Sorry forgot to say this is in Excel
 
For the preceding Monday:
=ROUND((TEXT(A1,"?"))/7,0)*7-5

For the following Monday
=ROUND((TEXT(A1,"?"))/7,0)*7+2

Make sure you format the cell for dates.
 
Thanks a lot I was playing around and came up with this???

=TODAY()-ABS(INT(WEEKDAY(F1,2)-INT(1)))

Thanks a lot. I'm not sure if mine will work quite as well as yours but it does work. Any thoughts on what I have?
 
Hi mrdod,

Try:
=A1-MOD(A1-2,7)

Cheers

[MS MVP - Word]
 
I know you did posted this a long time ago and I'd like to get a better understanding of how it works plz. I'm not really familiar with the MOD function but understand that it returns the remainder or something like that? Since MOD is being used is the date in A1 automatically a value? Such a simple yet powerful formula I am just really curious how it works. So if you could break it down a little bit I would really appreciate it.
 
Hi mrdod,

The MOD function returns the remainder after divising one number by another. Thus, 13 MOD 10 (or MOD(13,10) in Excel parlance) is 3. If the number divides exactly, the remainder is 0.

All Date values in Excel are just numbers which, when divided by 7 leave a remainder (0=Saturday to 6=Friday). Thus MOD(Date,7) returns the day of the week, with 0 being Saturday. If I deduct the raw MOD value from today's date, I'll get the most recent Saturday.

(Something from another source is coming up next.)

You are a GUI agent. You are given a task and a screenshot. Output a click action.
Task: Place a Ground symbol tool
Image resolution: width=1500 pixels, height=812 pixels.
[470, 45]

What I wanted to do in this case, was to find the most recent Monday. So, I needed to make Monday return 0 from the MOD function. Since the MOD value for Monday is 2, MOD(Date-2,7) returns 0 for Monday.

It's then just a simple matter to deduct the MOD result from the date to return the most recent Monday.

Cheers

[MS MVP - Word]
 
Hi macropod,

that's a good explanation.

Although I don't think that it's obvious to many people that MOD(Date,7) returns day of the week ( just luck of the draw that the serial start date of 1/1/1900 happened to be a Sunday ). I usually recommend using WEEKDAY to get day number of week, and there are 3 options:
WEEKDAY(serial_number,return_type)

Return_type is a number that determines the type of return value.

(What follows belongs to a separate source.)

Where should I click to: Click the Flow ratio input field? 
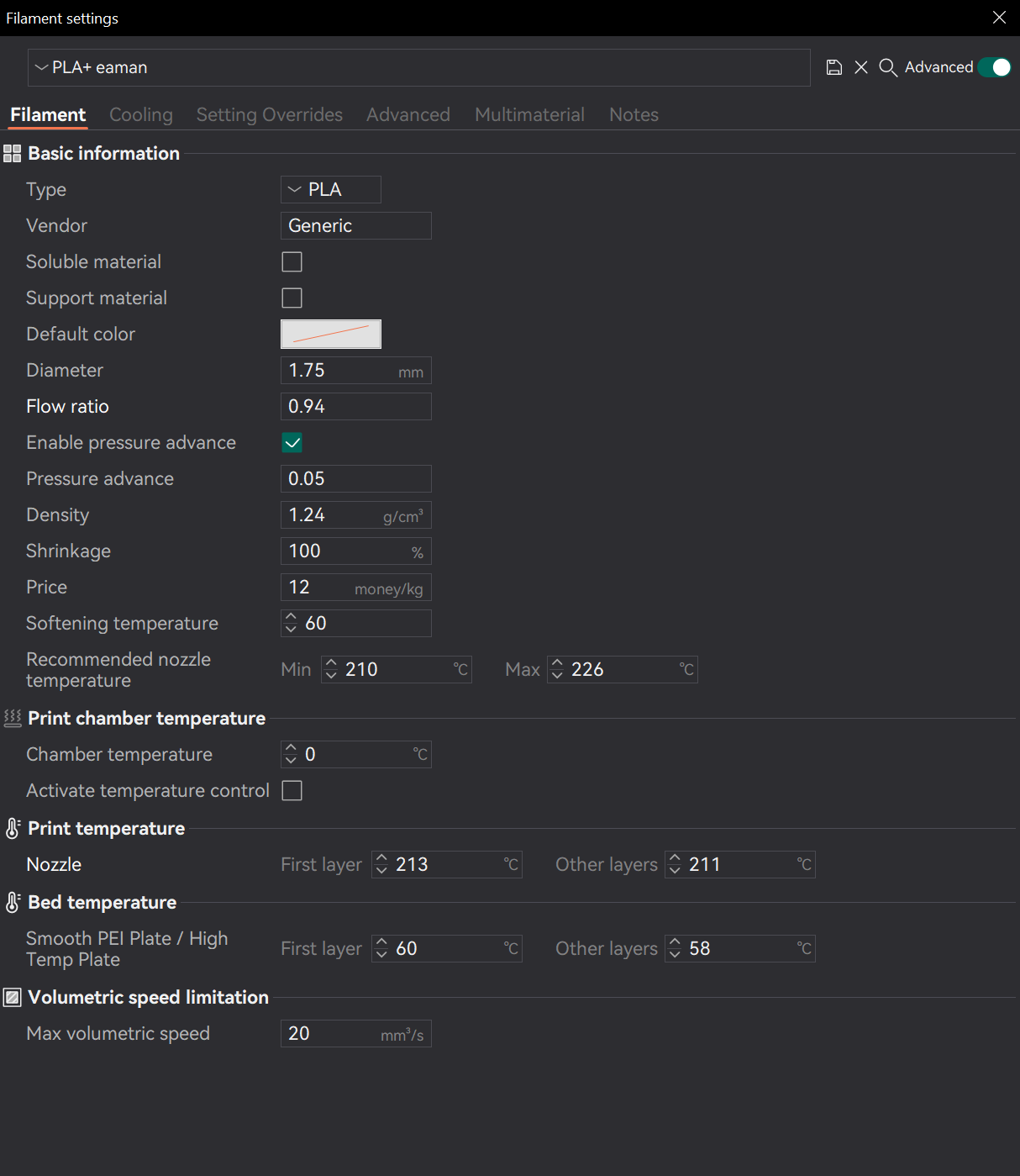pos(356,407)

Return_type Number returned
1 or omitted Numbers 1 (Sunday) through 7 (Saturday). Behaves like previous versions of Microsoft Excel.
2 Numbers 1 (Monday) through 7 (Sunday).
3 Numbers 0 (Monday) through 6 (Sunday).
As you can see, a return_type of 3 gives the return we can use in the required formula:
Code:
=A1-WEEKDAY(A1,3)
giving a result equal to the previous Monday.

Cheers, Glenn.

Did you hear about the literalist show-jumper? He broke his nose jumping against the clock.
 
For what it's worth, I always use this:

=INT((A1[red]-2[/red])/7)*7[blue]+2[/blue]

-[red]This part determines on what day the returned date changes. The default is to switch on Saturdays.[/red]
-[blue]This part determines what day of the week is returned.[/blue]


CBA: You would need to change TEXT(A1,"?") to TEXT(A1[highlight]+[/highlight]2,"?") to make the formula change over on Mondays instead of Wednesdays.

[tt]_____
[blue]-John[/blue][/tt]
[tab][red]The plural of anecdote is not data[/red]

Help us help you. Please read FAQ181-2886 before posting.
 
Hi Glen,
just luck of the draw that the serial start date of 1/1/1900 happened to be a Sunday
No it wasn't - it was a Monday! The reason Excel reports it as a Sunday is because Lotus mis-programmed 123 and and treated 1900 as a leap year, which it wasn't, and MS programmed Excel to behave the same way for compatability reasons. Thus, Excel is off by one day for all dates before 1 March 1900.